The book has run through many British and American editions and has been translated into several languages.

== Selected cases ==

- Hopetoun quarry murder (1913)
Conviction of Patrick Higgins of Winchburgh for the double homicide of his two children and dumping their bodies in the quarry, which resulted in Scotland's first execution of the twentieth century.
- Assassination of Governor-General Sirdar (1924)
Apprehension of the assassins of British Governor-General of Anglo-Egyptian Sudan Major-General Lee Stack, who was mortally shot while driving through Cairo.

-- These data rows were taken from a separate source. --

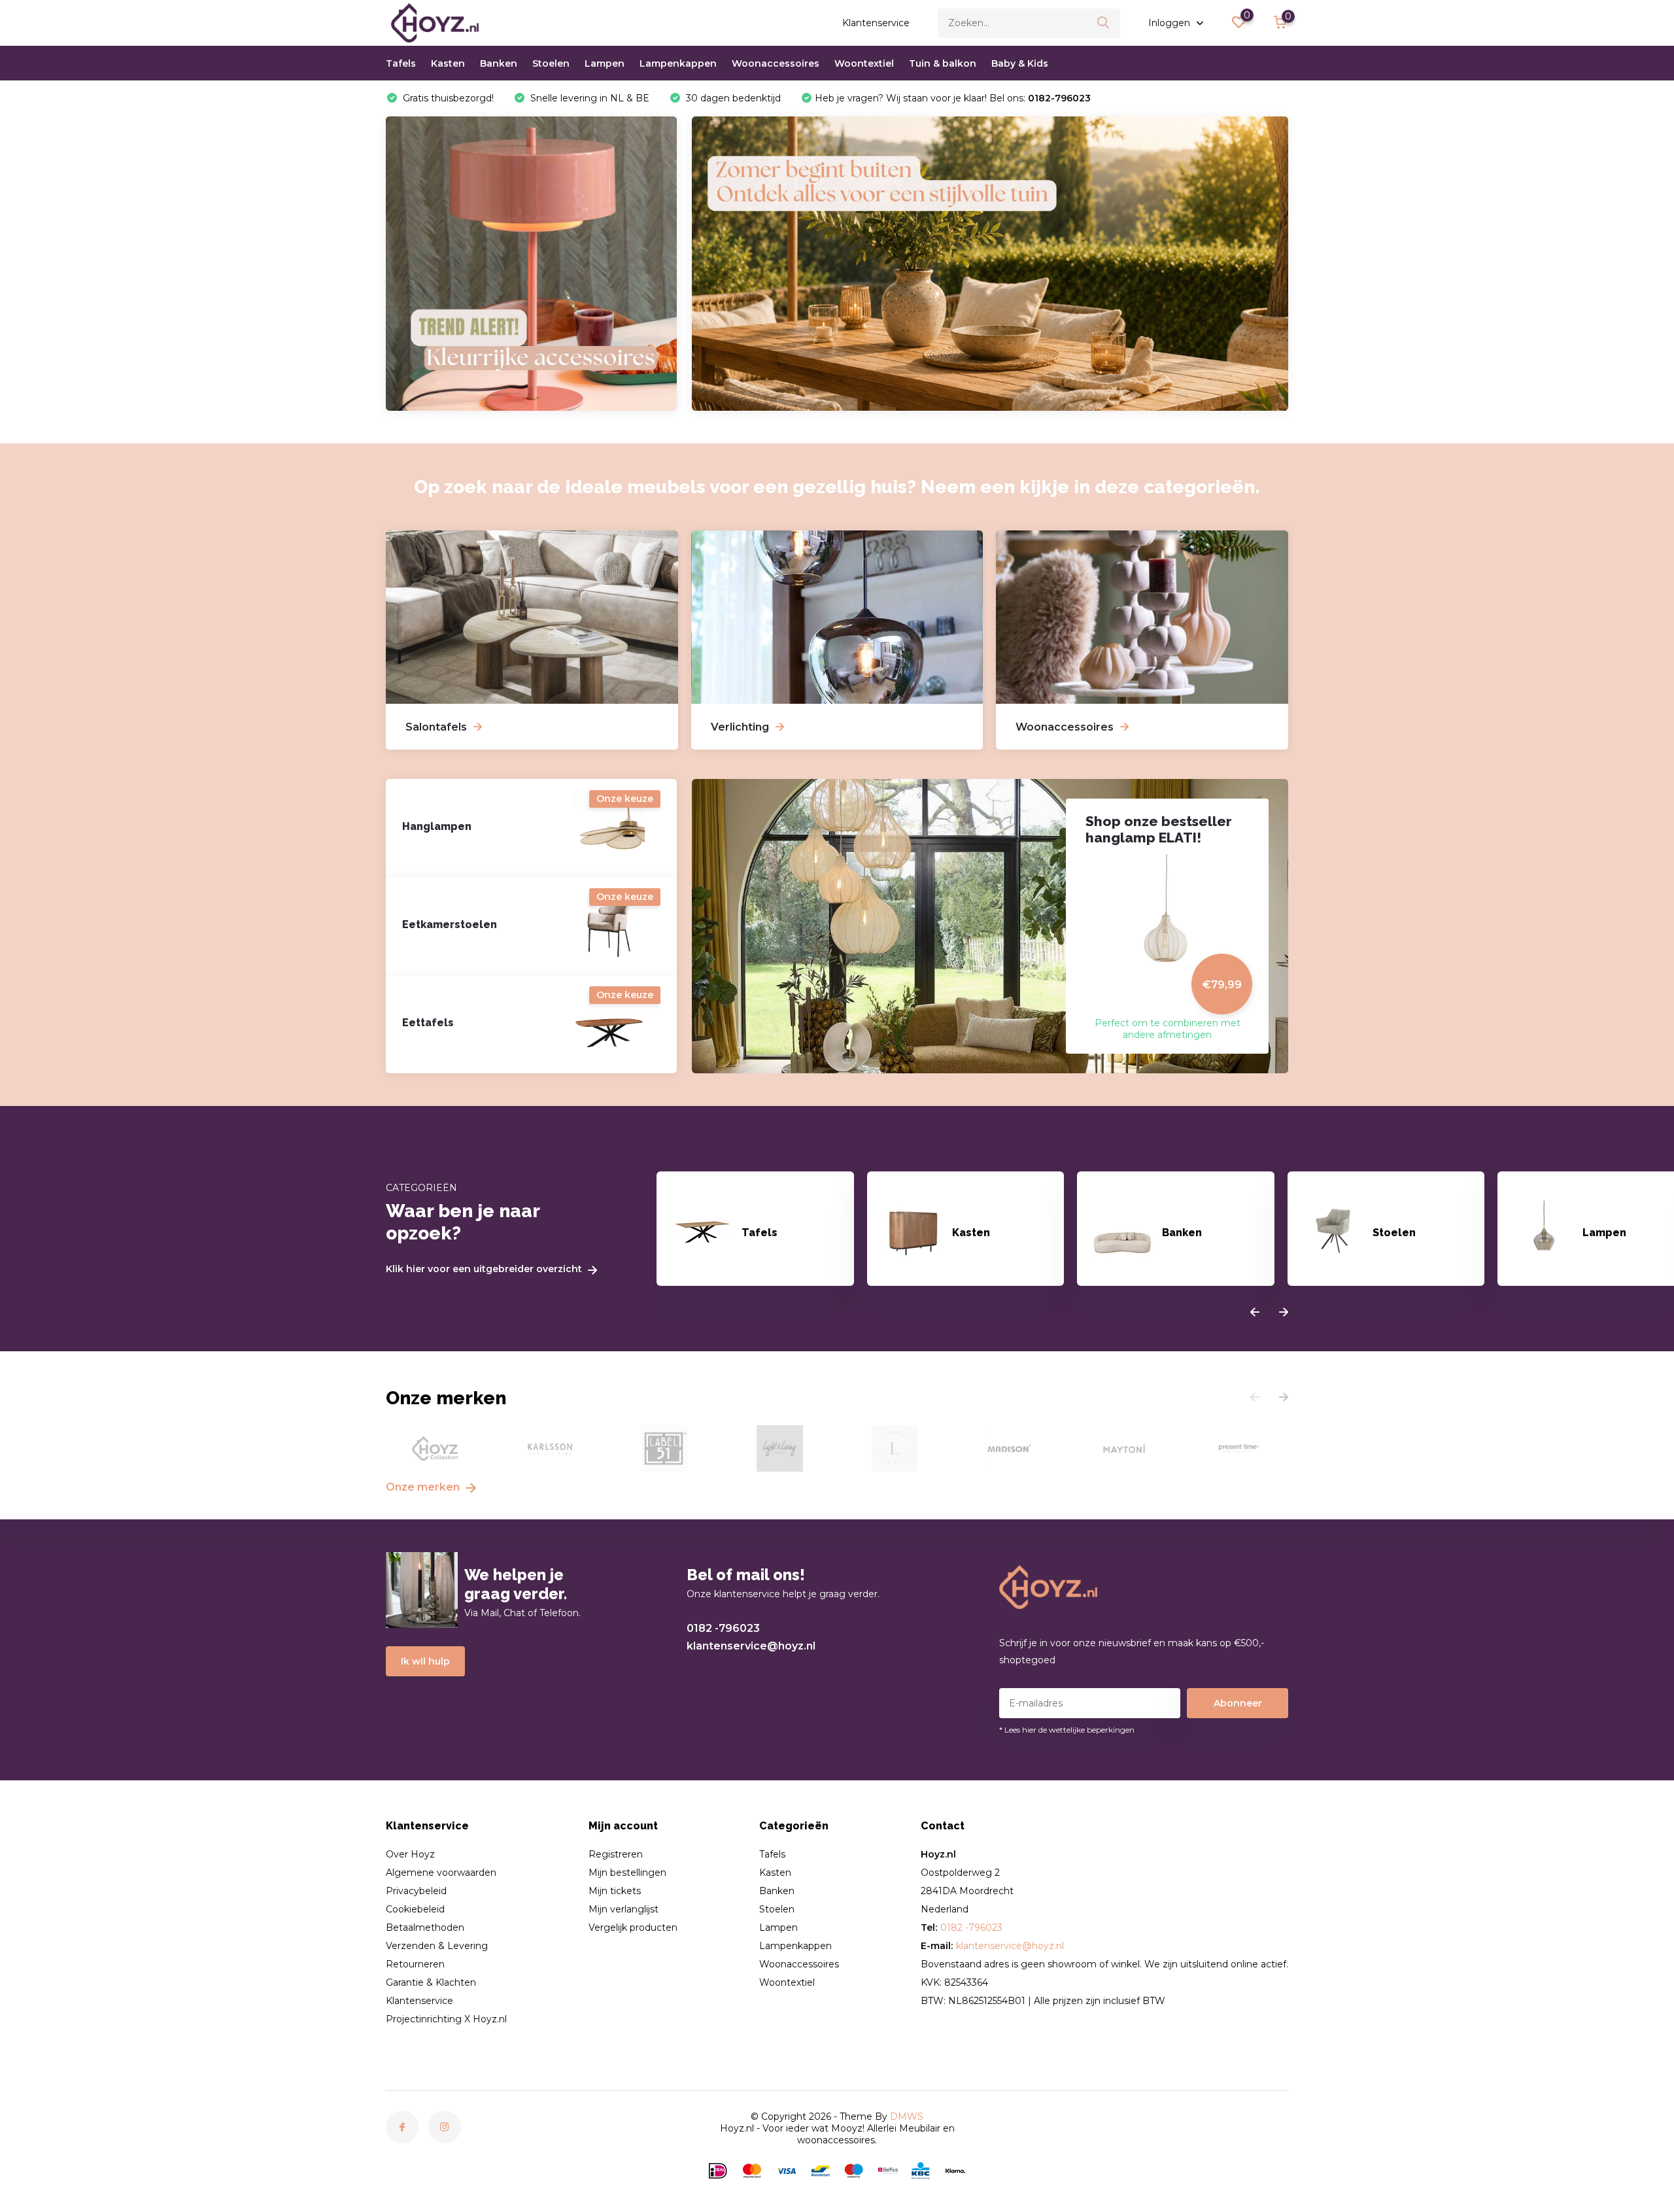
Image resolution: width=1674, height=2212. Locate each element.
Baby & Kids (1019, 63)
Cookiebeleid (415, 1909)
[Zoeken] (1103, 23)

- Sidney Fox matricide trial (1929)
Unraveling of the plot and subsequent conviction of career swindler Sidney Harry Fox for the murder of his mother.
- Annie Hearn arsenic trial (1931)
The highly controversial Annie Hearn arsenic poisoning accusation where the defense came up with scientific evidence which overrode the prosecution's circumstantial evidence.
- Strangulation of Chrissie Gall: suicide or homicide? (1931)
The repudiation of expert opinion and highly controversial wrongful conviction of Peter Queen for the murder of Chrissie Gall.
- Sydney shark case (1935)
The bizarre case of a 12-foot shark regurgitating a severed human arm in an Australian aquarium, and the subsequent investigation determining both victim and the cause of death.
- Ruxton double murder (1935)
Establishing the precedent of forensic skull-to-face superimposition, and conviction of Dr. Buck Ruxton for the double homicide, mutilation and dismemberment of his wife Isabella Kerr-Ruxton and their family housemaid Mary Jane Rogerson.
- Capturing the Falkirk burglar (1937)
Apprehension of the Falkirk burglar through pioneering the field of forensic podiatry.
- Acquittal of Mahadevan Sathasivam (1951)
Acquittal of Sri Lankan cricketer Mahadevan Sathasivam of the murder of his wife Paripoornam Ananda Rajendra, and the conviction of servant Hewa Marambage William.